Photo by Francesca Borchardt
He lies quietly on his hospital bed placed in the middle of the family room. The sound from the television serves as perpetual background noise. Is he watching, understanding the show that's on? I don't know for sure. His wife, children and grandchildren are all around in different areas of the house. There is subdued chatter everywhere. Again, more background noise.

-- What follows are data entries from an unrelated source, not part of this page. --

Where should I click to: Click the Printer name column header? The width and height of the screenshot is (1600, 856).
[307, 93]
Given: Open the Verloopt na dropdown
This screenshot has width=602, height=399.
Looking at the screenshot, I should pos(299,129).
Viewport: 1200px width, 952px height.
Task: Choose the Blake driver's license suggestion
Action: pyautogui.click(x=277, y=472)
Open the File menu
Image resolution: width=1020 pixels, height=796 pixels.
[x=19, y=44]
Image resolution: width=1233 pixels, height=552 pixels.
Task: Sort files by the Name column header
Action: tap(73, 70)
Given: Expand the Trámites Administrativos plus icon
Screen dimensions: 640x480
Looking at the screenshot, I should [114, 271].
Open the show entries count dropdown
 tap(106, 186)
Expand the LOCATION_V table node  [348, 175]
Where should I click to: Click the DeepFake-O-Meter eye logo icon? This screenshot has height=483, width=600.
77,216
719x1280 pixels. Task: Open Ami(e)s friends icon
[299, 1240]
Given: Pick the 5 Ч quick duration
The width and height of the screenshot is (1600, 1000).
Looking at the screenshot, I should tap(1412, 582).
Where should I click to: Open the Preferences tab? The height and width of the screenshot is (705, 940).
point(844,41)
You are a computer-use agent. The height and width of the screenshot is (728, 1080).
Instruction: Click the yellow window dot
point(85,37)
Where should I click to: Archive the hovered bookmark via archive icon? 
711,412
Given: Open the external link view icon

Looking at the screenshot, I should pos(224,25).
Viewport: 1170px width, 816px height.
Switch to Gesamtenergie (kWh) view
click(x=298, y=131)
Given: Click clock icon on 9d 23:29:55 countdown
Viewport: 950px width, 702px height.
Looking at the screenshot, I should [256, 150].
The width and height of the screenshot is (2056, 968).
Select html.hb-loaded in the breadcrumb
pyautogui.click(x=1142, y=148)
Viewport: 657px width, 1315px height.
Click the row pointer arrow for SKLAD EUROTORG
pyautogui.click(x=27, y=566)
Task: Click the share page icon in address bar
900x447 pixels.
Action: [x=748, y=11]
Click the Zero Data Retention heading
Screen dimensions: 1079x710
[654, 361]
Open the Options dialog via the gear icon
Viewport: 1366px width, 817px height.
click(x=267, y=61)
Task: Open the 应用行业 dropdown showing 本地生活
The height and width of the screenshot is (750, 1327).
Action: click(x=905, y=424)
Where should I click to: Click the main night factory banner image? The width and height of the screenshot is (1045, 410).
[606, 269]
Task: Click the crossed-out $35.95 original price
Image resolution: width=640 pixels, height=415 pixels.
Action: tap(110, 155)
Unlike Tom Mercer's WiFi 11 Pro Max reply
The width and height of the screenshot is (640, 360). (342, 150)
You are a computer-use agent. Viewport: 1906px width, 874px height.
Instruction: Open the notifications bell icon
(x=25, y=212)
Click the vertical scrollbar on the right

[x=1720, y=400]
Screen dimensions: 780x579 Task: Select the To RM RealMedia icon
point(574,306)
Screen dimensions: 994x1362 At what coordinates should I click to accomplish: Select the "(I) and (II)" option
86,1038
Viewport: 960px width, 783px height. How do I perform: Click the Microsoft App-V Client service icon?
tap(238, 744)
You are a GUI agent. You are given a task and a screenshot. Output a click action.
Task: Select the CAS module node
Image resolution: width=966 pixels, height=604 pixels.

My father-in-law's first stroke happened in 2008. Since then, he has been in and out of the hospital, in and out of therapy, up and down, a roller coaster ride. The family, of course, has also been with him on this ride. A period of panic, and then calm, complacency, perhaps even denial. This is how life has been for the past several years but this time, there seems to be something definitively different. His inability to move on his own and care for himself, his imprisonment in that hospital bed, the undeniable fragility of his thinning limbs have forced everyone around him to confront the inevitable. Nobody knows when it will happen and everyone can't seem to fully exhale. 'Have you accepted it?" seems to be the most common question from any outsider looking in, and there can only be one logical response: "I think I have, to the degree that my humanity allows". The subtext to this of course is that the mind can process what it sees and knows what needs to be done, even though the heart remains fraught with hanging questions, unfinished conversations and the heavy presence of unending grief hiding in the shadows.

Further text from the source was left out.